To develop and test our code effectively, we anticipate two development and testing steps. The first step focuses on data collection and data preprocessing. This step involves accessing datasets on S3 and preprocessing them using a standardized pipeline. It requires compute (EC2) and storage (ESB). The second step aims to train a large brain model. Here, we plan to use CPU-based machine learning for developing, testing, and evaluating deep learning models. In a later stage we will use GPU-optimized G5g to deploy deep learning models.

Compute hours

Given the nature of our project which involves the use of high-dimensional neuroimaging data and machine learning toolkits, we anticipate requiring around 3 months equivalent of compute hours for the initial development and testing phase. This includes data preprocessing for at least 20 datasets, model training, validation, and optimization on a Linux machine. The actual number of compute hours will depend on various factors, such as the size of the datasets, the complexity of our model, and the number of epochs required to train our model to a satisfactory level.

Nodes

We estimate that we will need at least 4 nodes (128GiB memory) for the development and testing phases of our project. This will allow us to leverage parallel computing and distributed mechanisms currently implemented in fMRIPrep and MNE, considerably speeding up the preprocessing and enabling more extensive testing. We will use Slurm to manage the nodes.

Storage

We will need fast storage to temporarily accommodate the neuroimaging data. A general purpose EBS SSD-based storage system would be ideal for our needs due to its high-speed storage capabilities. We will modify the preprocessing pipeline to use the least possible temporary disk space and discard datasets after preprocessing. Considering that neuroimaging datasets can be several terabytes in size, we estimate needing storage capacity in the range of 5-10TB.

Data transfer

As our datasets will primarily come from the publicly available S3 (OpenNeuro), we will require consistent and fast network connectivity to download and continually access this data. However, each datasets will be downloaded only a single time and we will develop a robust downloader script to avoid requesting resources twice upon network failures.

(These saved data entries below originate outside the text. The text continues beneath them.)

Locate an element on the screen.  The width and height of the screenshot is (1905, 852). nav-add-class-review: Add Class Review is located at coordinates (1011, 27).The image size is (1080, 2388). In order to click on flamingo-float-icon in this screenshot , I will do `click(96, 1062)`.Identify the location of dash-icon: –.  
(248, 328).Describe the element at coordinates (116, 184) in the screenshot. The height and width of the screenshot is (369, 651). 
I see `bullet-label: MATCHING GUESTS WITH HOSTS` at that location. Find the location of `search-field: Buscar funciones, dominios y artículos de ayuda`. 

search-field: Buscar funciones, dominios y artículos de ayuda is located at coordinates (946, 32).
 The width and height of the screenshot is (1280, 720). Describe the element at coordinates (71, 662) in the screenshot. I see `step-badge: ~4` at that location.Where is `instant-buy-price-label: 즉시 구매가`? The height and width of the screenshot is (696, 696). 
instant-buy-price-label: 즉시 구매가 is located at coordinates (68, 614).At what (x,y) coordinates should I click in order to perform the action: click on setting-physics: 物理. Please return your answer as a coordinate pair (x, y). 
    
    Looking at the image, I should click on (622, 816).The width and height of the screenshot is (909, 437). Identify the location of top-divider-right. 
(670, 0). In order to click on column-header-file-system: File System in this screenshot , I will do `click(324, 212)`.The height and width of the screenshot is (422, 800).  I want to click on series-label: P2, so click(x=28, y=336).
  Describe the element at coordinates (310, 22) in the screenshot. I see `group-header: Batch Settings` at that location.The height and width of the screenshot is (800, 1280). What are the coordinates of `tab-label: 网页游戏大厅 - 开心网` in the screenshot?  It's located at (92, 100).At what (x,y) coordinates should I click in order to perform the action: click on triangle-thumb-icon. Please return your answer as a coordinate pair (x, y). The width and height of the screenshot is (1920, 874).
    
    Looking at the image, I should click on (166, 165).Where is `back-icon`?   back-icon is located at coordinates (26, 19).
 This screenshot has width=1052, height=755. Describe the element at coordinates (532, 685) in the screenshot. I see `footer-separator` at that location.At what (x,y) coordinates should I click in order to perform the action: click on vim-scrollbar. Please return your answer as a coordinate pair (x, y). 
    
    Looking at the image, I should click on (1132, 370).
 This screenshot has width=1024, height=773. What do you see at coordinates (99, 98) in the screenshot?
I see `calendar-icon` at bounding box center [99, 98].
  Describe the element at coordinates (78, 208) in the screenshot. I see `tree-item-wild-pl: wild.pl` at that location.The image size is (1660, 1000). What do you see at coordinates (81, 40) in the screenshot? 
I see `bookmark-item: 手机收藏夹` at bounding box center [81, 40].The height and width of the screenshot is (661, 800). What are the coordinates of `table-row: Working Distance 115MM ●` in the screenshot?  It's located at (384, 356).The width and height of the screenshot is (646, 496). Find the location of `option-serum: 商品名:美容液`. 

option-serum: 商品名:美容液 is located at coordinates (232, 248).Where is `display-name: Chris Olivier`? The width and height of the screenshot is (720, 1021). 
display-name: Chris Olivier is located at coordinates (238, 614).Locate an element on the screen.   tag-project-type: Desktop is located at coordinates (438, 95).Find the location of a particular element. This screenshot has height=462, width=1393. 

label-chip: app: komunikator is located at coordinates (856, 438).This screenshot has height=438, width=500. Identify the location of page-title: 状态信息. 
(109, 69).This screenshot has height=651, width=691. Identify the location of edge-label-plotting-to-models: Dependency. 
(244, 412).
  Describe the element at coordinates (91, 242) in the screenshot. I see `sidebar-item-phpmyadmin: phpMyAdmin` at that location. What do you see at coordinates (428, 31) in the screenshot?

Our preliminary estimate, calculated using the AWS calculator, uses a c7g.16xlarge EC2 instance (80% on-demand availability), 10TB ESB gp3 storage, and 200TB inbound data transfer. This configuration would result in a monthly cost of 2,320.71 USD. However, it is crucial to note that these estimates are subject to adjustment as the project advances and we develop a more comprehensive understanding of the available resources and our resource consumption.